Futures prices eased slightly last week, but markets continue to be supported by the fact that there seem to be more buyers than sellers in international markets. There is little to support a continuing increase in prices, but there are still some causes for concern.

Currency was a factor last week, as a strengthening US dollar forced internal US prices down to remain competitive on export markets.

MATIF prices fell also, with December wheat closing at €192.25/t last week, down from €194.50/t the previous Friday. However, this seems to be picking up again at the time of going to press on Wednesday.

The Agriculture and Horticulture Development Board (AHDB) reported that Russian wheat export prices fell slightly last week and this acted to curb the ongoing increase. And this happened when the rouble was near to a six-month low against the dollar.

It is also significant that internal Russian prices continued to rally due to strong demand and the reluctance of Russian farmers to sell.

Interestingly, with dryness now affecting planting in central Europe, and Russian internal prices continuing to strengthen, the AHDB reports that the Russian agriculture ministry will make a decision this month about imposing a quota on exports during the first half of 2021. This has the potential to further drive wheat prices, depending on the level of constraint imposed.

Dryness concerns

Dryness has become an increasing concern in the market. Much of the winter wheat planting in Ukraine is being delayed because of a severe drought. This could affect plantings and crop choice to decrease 2021 production.
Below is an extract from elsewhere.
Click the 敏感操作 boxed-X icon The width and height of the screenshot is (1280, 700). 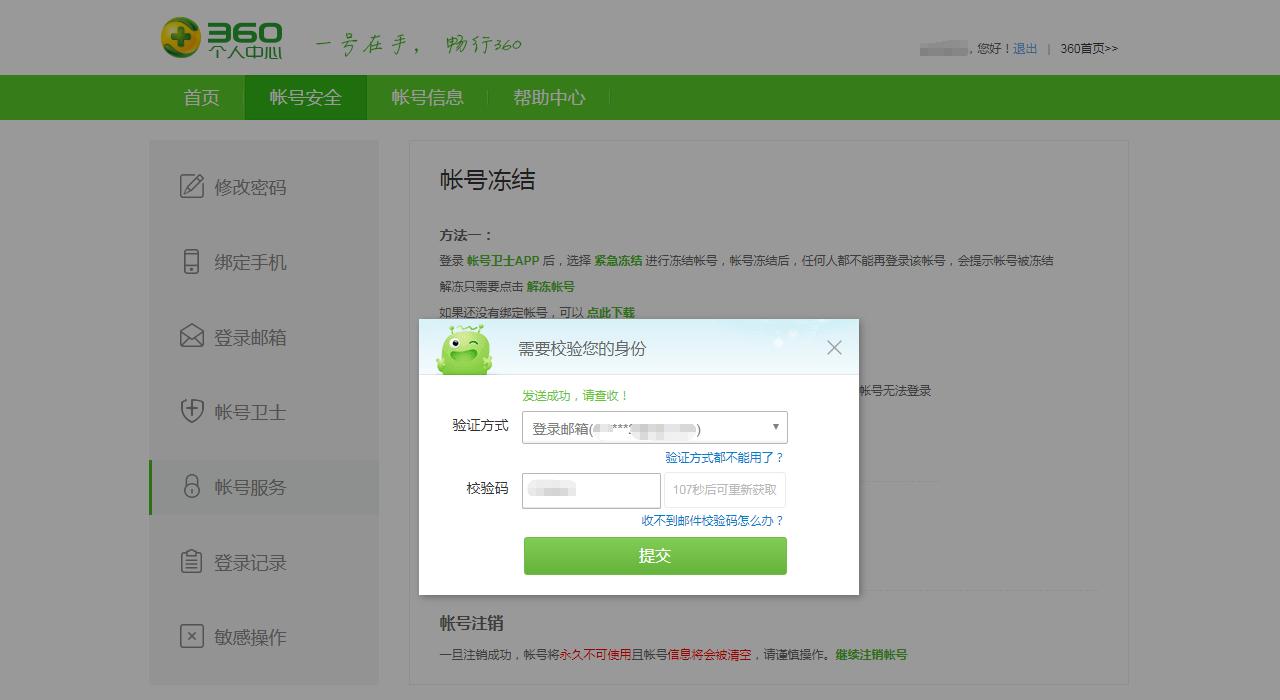(192, 637)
With the northern hemisphere wheat harvest now virtually wrapped up (excluding maize), issues in the southern hemisphere continue to cause concern on maize. High temperatures and dryness continue to affect key maize producers such as Brazil and Argentina and there are questions concerning the suitability of planting conditions for 2021.
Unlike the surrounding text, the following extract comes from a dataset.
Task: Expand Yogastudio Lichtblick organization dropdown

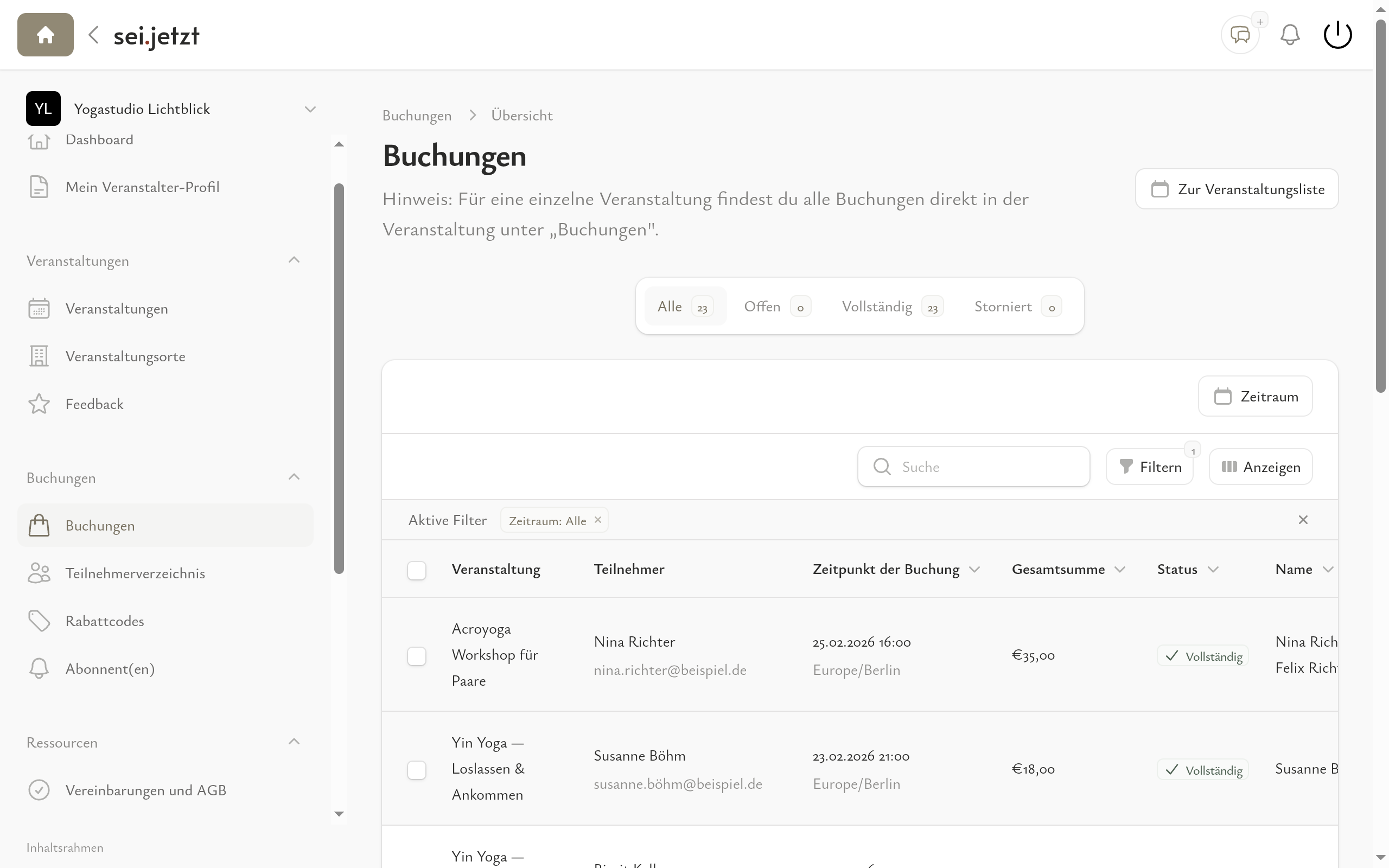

Meanwhile, the International Grains Council again reduced global grain production by 3mt on last month’s estimate. Maize production was lowered by 6mt to leave a net draw-down of stocks of 16mt.

Native prices

Native grain prices remain similar this week, with growers offered up to €205/t for dry wheat recently. With mills now covered to the new year, prices are influenced by contract date. Wheat ranges from €198/t out to €205/t for December. May wheat is around €208-€210/t but it might be difficult to get a buyer. Barley sales are either side of €180/t with collection and payment date factors.